Obviously it’s too distant of a parallel to draw — Occupy Wall Street and the Bernie movement was not anywhere close to the October Revolution. But it seems for many millennials and maybe even some older zoomers and younger Gen X’ers, the defeat of that movement had a similar effect. Many turned into versions of Olga. The dream died. All the hope was gone and nothing changed. For them it was the last straw, and they turned cynical, or “realist” — as they see it.
It’s very unsettling for young Americans to take this path. It’s like they want to come back to a 19th century America — with railroad barons and child labor and diseased city slums…a time when society was segregated by race and women had no power. And what’s shocking is that they’re trying to rebrand this regression as transgressive and fun, unlike the boring progressive lib woke world that shames you for saying faggot and retard.
The lib world may be annoying and repressive in its own way. But I don’t think this cynical “realism” is a viable or cool alternative to it, or even some kind of return to normality.
If cynicism is realism, like the Red Scare women claim, then why not aspire to become a prostitute? Or sell yourself to a highest bidder — to a trad husband in finance twice as old as you? Or get pregnant by a rich man out of wedlock as a way to get your bills paid and a comfortable life financed for the foreseeable future? Oh wait, women are starting to do it here— think of Ashley St. Clair, Elon Musk’s latest babymama, who seemed to have plotted getting pregnant and having his baby. This kind of thing still might be shocking and scandalous to some here. But in Russia this is mainstream behavior — what I saw all around me.
To a large extent these sexual-economic unions/prostitution deals were the direct consequence of the capitalist counter-revolution of the 1990s and the country-wide impoverishment that followed. When all resources get concentrated in the hands of literally a few men, what are women to do? I don’t blame women for going that way. The world of Epstein that so scandalized people here in America was the norm where I grew up. And men in Russia didn’t need a special island to hide that they live like this.
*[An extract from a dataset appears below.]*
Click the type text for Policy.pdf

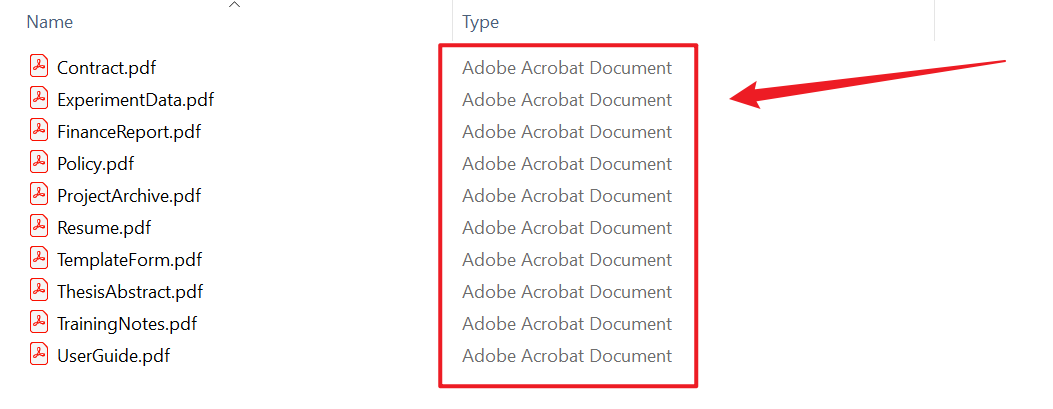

The entire Russia was their oyster. It was all out in the open and socially acceptable. It still is.
And there is another reason why all these media people pushing the “cynicism as realism” line remind me of Russia. Back where I grew up, journalism was mostly a joke. Outside a few heroes and martyrs, the profession had no morals — it was about getting to hobnob with powerful people, to suck up to them, and to do propaganda for the moneyed class. The end goal for most journalists was to jump ship — to transition from being a poor media whore to a very rich media whore — to become a capitalist, someone with property and dividends from an oil/gas conglomerate. There was not even a pretense to a fourth estate, even in the Yeltsin years…what now people reacall as Russia’s pre-Putin “democratic” phase. There were just billionaires who owned all the media outlets and used them to feud with each other. Eventually it led to Putin being put in power by these oligarchs. He then outsmarted and defeated them, pushed them out, centralized the power in his hands, and made his old friends the new oligarchs beholden only to him.
It feels that America is well on its way to the same kind of set up. The fact that so many people view any mention of social justice as purely hypocritical and lame and not to believed is very alarming. Things are not going well here.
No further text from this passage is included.